Example 1: Repeat Example 1 of Two Binomial Samples Beta Prior using the grid approach described in Bayesian Grid Approximation. Also estimate the 95% high density region.
We first create two grids, one for p and one for q (where only the first half of each is displayed), as we did in Figure 1 of Bayesian Grid Approximation. The result is shown in Figure 1.
Figure 1 – Grids for p and q
Each of these grids contains values in .05 increments from 0 to .95 (row 3 to row 22). Figure 2 shows the grid for (p, q), which consists of 20 × 20 = 400 rows, only the last 17 rows of which are visible.

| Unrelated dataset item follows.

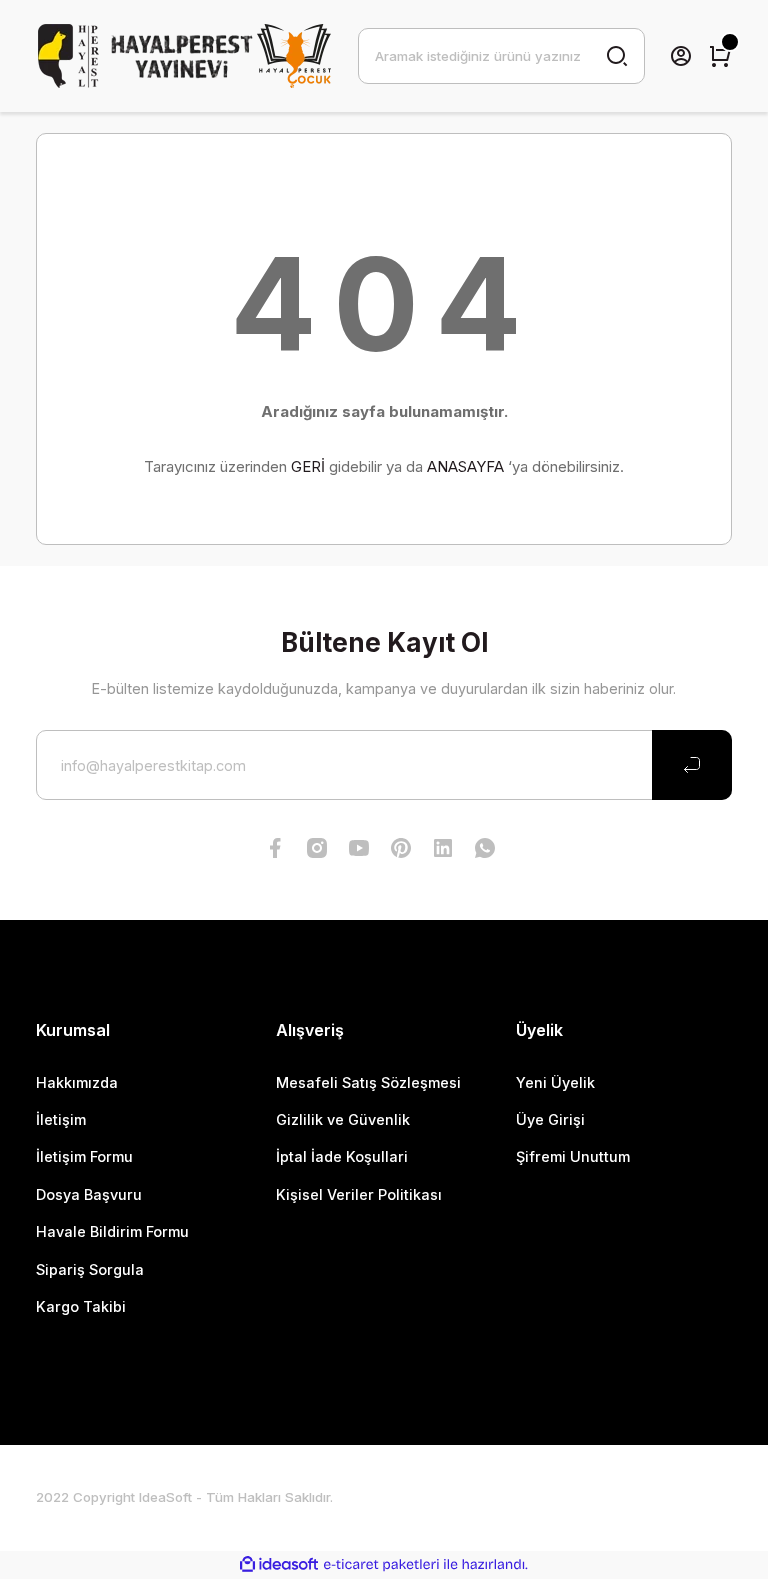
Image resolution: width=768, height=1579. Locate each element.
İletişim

Figure 2 – Grid for (p, q)
Columns N and O contain all pairs from columns A and G, while columns P and Q contain the corresponding values from columns E and K. The elements in column R contain the product of the corresponding elements from columns P and Q. Columns T, U and V contain copies of the elements from columns N, O and R, and represents an approximation of the posterior distribution.
Finally, range X2:Z402 contains the data in columns T, U and V in sorted order based on the sort key in column V. This can be accomplished by placing the array formula =QSORTRows(T2:V402,3,TRUE,TRUE) in range X2:Z402.
The values in column Z sum up to one as expected, but the sum of the highest values, namely those from cell Z372 to Z402 sum up to approximately .95, and so represent a 95% high density region. This is shown in cell Z403, with value .950429 as calculated by the formula =SUM(Z372:Z402). We can plot the 31 pairs (p, q) in this range, i.e. Z372:Z402, using a scatter chart as shown in Figure 3.
Figure 3 – High Density Region
It turns out that p > q for all the pairs in the 95% HDR (which is partially visible also in columns X and Y of Figure 2). This clearly supports the hypothesis that the treatment is effective, i.e. the proportion of people cured in the treatment group is higher than the people cured in the control group. In fact, the probability that p > q is 99.997%, as calculated by the worksheet formula =SUM(IF(X3:X402>Y3:Y402,Z3:Z402,0)).
Note that the two-dimensional equivalent of a credible interval is a credible ellipse. The region in Figure 3 looks similar to an ellipse. To find a 95% credible ellipse, we would need to find values (a, b) and (c, d) such that the posterior (p, q) values lie inside the ellipse, i.e. a ≤ p ≤ b and c ≤ q ≤ d, and the sum of the P(p,q|x,y) values for all such (p, q) is .95. The 95% high density ellipse is the one with the smallest area. Since the area of an ellipse is π(b–a)(d–c), our goal is to minimize (b–a)(d–c) subject to the previous constraints.
Since the 95% HDR uses .70 ≤ p ≤ .95 and .25 ≤ q ≤ .60, we experiment with various ellipses in Figure 4 near these values.
Figure 4 – High density ellipse
We see that the ellipse defined by .75 ≤ p ≤ .95 and .30 ≤ q ≤ .60 is the one with the smallest area that is pretty close to .95. Note that p < q for all the pairs in this ellipse.